What We Learned: Palm-tree guys love palm-tree teams
The Buffalo Sabres are in the midst of a six-game losing streak, and their general manager just held a press conference complaining about how hard it is for the team to attract free agents.
Everyone is understandably harping on the quote he gave to reporters about how they have high taxes, and not palm trees, which is why no one wants to sign with the Sabres. What this elides, obviously, is the fact that this is one of the primary loser franchises not just in the NHL, but all North American sports. I'm sure you can find some woeful eighth-division Belgian football club that has it worse, but if we're talking about teams in top-flight leagues worldwide, you'd be hard-pressed to find one that has caused itself as many problems over the past decade-plus as the Sabres.

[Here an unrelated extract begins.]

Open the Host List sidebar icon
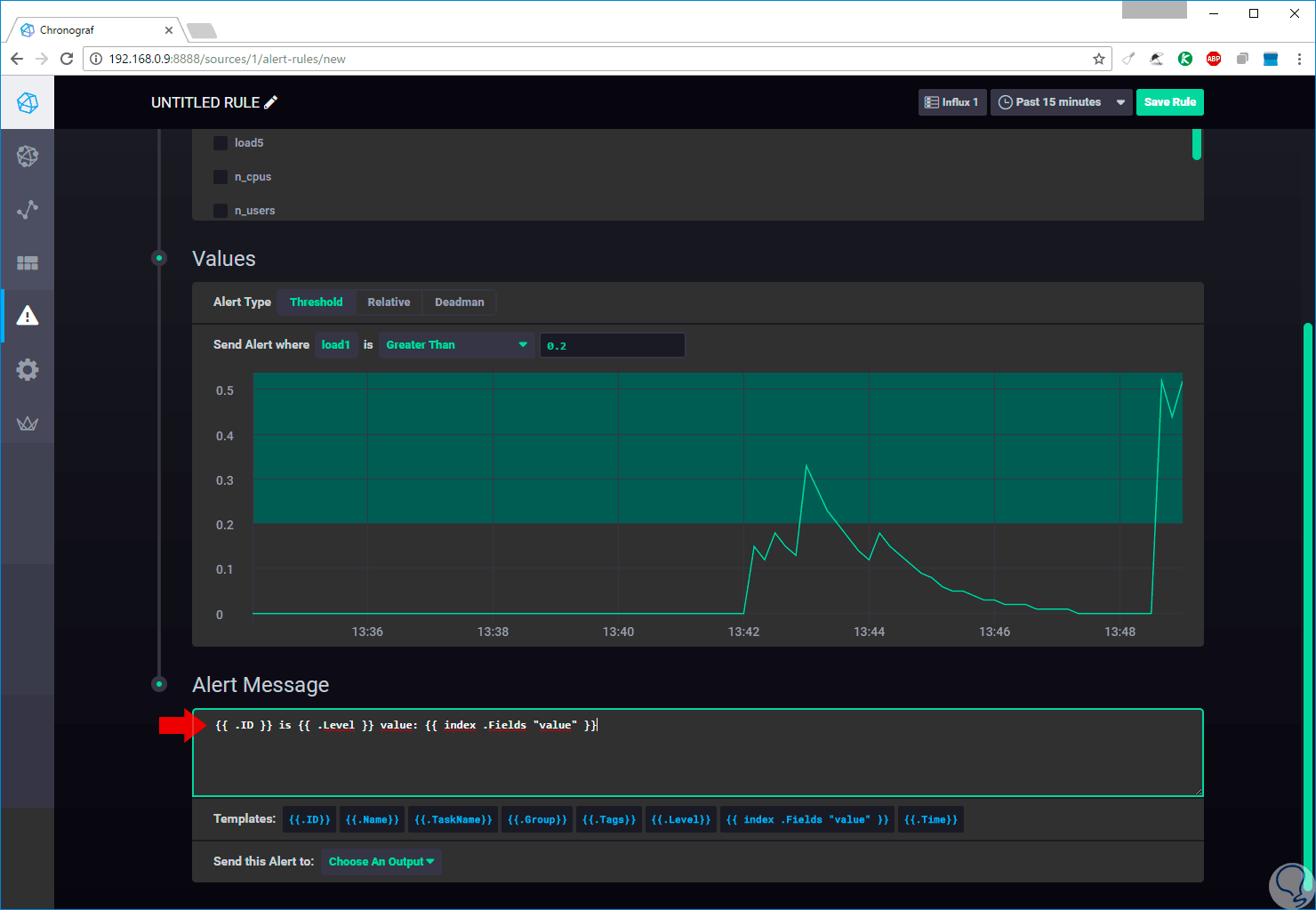Screen dimensions: 1316x910 (28, 157)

The Boston Bruins, just to choose a team in the Sabres' division, are an organization that has dabbled way more in free-agent hunting — to greater and lesser success — than in-house development in the 13 seasons since the Sabres made the playoffs, let alone the 17 since they got out of the first round. Massachusetts is a state with zero palm trees and high taxes (hell, I pay 'em!), so what's the difference? Oh, right: An ownership group legitimately committed to winning, that drafted, developed, traded for, and/or signed as free agents a generation's worth of winning seasons.
But that's all kind of beside the point because the quote that really stood out to me in the Kevyn Adams presser was the one about how the Sabres weren't going to make a "knee-jerk or reactionary trade that sets us back."
Two things on this: First of all, there is, at this point, no such thing as a knee-jerk trade for the Sabres. They are sitting on a baker's dozen of playoff misses, with a drought-high point total of just 91 points. Yeah, it all comes with the caveat that they've been in the most consistently top-heavy division in the league for most of that time — their struggles extend a handful of years beyond the present playoff format a lot of people seem to hate — but in a league where at least half the teams in the league have made the postseason in that stretch, you don't want to get into a situation where the Columbus Blue Jackets are making the playoffs more consistently than you.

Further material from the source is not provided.